**Extrait**
=====
Sa dernière réussite
était « Seven Swords », fresque médiévale tournée dans le
Xinjiang qui avait fait l’ouverture de la Mostra de Venise
en 1995. Cependant, le film accusait déjà, outre les
habituels dépassements de budget, certaines incohérences,
dues, dit-on, à des remaniements répétés en cours de
tournage.
Les deux films suivants
confirmèrent cette tendance. On ne peut trop accuser
« Triangle » (《铁三角》)
en 2007. C’était en effet un film en trois parties d’environ
trente minutes chacune :
Tsui Hark n’en signa que la
première partie, les deux autres étant réalisées par Ringo
Lam et Johnny To. Mais ce fut la grosse déception du
soixantième festival de Cannes où le film fut présenté hors
compétition : il apparut comme une simple récréation de
trois cinéastes réputés jouant avec leurs acteurs favoris,
sans trop se soucier de la cohérence de leur récit.
=====
**Contenu du listing**
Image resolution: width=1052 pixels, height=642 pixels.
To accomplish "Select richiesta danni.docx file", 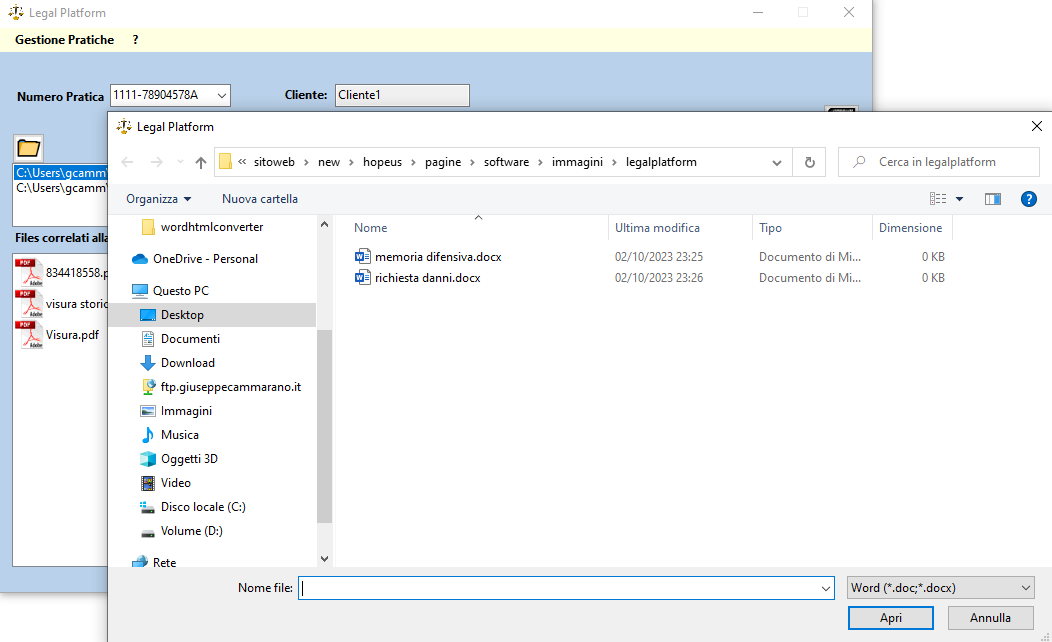I will [x=427, y=278].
=====
**Consignes**
1. Répondez aux questions suivantes à l'aide de l'extrait.
(a) Dans quelle région « Seven Swords » a-t-il été tourné ?
(b) En combien de parties « Triangle » est-il divisé, et quelle est la durée approximative de chacune ?
(c) Lors de quel festival « Triangle » a-t-il été présenté hors compétition ?
2. Recopiez fidèlement le passage de l'extrait qui va de « en 2007. C’était » jusqu'à « de leur récit. » inclus.

**Réponses**
1.
(a) Dans le Xinjiang.
(b) En trois parties d'environ trente minutes chacune.
(c) Lors du soixantième festival de Cannes.

2.
en 2007. C’était en effet un film en trois parties d’environ
trente minutes chacune :
Tsui Hark n’en signa que la
première partie, les deux autres étant réalisées par Ringo
Lam et Johnny To. Mais ce fut la grosse déception du
soixantième festival de Cannes où le film fut présenté hors
compétition : il apparut comme une simple récréation de
trois cinéastes réputés jouant avec leurs acteurs favoris,
sans trop se soucier de la cohérence de leur récit.